A ousadia avança uma casinha com "Light the Sky", lançada em outubro e produzida por RedOne, responsável pelos primeiros sucessos de Lady Gaga. A canção, que mistura refrões de torcidas com batidas eletrônicas, é interpretada por quatro estrelas populares no Oriente Médio: a iraquiana Rahma Riad, a iemenita Balqees, a marroquina Manal e a canadense Nora Fatehi, que é atriz de Bollywood. Braços e ombros aparecem no clipe, mas não há nenhum umbigo à vista.

Em outubro, a Fifa lançou o "tema oficial" da Copa, que não tem nome nem letra –é uma faixa instrumental, com elementos árabes no arranjo. Para tocar nas vinhetas de abertura dos jogos.

No sábado passado (19), foi liberada a mais divertida e original de todas: "Tukoh Taka", o "hino oficial" da Fan Fest, que abriu em Doha naquele mesmo dia. É, de longe, a que tem mais potencial para ser lembrada daqui a alguns anos. O elenco é peso-pesado: o colombiano Maluma, a trinitária-tobaguense Nicki Minaj e a libanesa Myriam Fares, que arrasa na dança do ventre. De novo, não se veem umbigos, mas a sensualidade das cantoras pode causar um infarto no emir do Qatar.

Curiosamente, nenhuma delas foi tocada na cerimônia de abertura no domingo (20). A honra coube a uma música inédita até então: "Dreamers", com o sul-coreano Jung Kook, da banda BTS, e o qatari Fahad al-Kubaisi. O clipe oficial, lançado na terça-feira (22), já acumula mais de 12 milhões de visualizações no YouTube, sugerindo que finalmente a Fifa tem um hit nas mãos.

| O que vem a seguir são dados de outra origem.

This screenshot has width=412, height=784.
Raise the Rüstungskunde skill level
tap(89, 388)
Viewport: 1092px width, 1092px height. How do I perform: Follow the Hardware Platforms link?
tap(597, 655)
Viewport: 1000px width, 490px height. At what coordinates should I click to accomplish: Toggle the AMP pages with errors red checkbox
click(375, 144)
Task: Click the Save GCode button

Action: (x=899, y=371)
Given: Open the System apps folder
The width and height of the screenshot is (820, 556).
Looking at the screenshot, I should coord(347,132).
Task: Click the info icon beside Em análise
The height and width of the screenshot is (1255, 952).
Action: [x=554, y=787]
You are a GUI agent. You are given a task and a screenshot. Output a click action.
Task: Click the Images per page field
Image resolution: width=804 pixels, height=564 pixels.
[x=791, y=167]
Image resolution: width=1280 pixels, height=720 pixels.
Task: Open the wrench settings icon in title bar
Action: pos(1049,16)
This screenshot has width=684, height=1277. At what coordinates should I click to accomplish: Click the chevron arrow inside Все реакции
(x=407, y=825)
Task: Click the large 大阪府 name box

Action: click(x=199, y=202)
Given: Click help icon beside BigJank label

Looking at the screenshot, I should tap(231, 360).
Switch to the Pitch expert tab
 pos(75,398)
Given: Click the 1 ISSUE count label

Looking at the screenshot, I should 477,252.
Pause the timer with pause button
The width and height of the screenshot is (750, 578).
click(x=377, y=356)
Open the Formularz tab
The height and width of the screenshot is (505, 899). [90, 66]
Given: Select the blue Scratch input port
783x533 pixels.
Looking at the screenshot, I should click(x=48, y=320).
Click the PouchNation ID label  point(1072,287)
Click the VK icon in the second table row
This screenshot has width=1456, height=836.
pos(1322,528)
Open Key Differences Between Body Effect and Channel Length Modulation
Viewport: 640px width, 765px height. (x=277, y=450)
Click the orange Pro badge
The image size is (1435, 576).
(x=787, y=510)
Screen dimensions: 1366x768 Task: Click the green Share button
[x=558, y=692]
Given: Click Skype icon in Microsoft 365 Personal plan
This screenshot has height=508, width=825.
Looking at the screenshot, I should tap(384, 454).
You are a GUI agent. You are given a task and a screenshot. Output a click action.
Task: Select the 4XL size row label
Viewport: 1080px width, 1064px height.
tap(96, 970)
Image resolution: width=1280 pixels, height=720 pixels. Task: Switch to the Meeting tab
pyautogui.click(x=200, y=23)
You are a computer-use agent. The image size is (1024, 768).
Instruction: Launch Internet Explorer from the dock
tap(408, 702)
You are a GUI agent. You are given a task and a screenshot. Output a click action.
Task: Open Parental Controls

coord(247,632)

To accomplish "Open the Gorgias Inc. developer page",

Um pouco tarde, talvez? A Copa já está a todo vapor, e talvez não dê mais tempo para uma canção penetrar no nosso inconsciente coletivo.

O curioso é que nem mesmo o Brasil, que tem na música e no futebol suas duas grandes paixões, conseguiu produzir um hit para o Mundial de 2022. Fenômenos como "A Taça do Mundo É Nossa", "Pra Frente Brasil" e "Voa, Canarinho, Voa" são coisa de um passado cada vez mais distante.

Talvez seja culpa da polarização política, da guerra na Ucrânia ou do regime do Qatar, que reprime até mesmo a bandeira de Pernambuco. Mas não deixa de ser sintomático que a Copa mais esquisita de todos os tempos não tenha um hino para chamar de seu.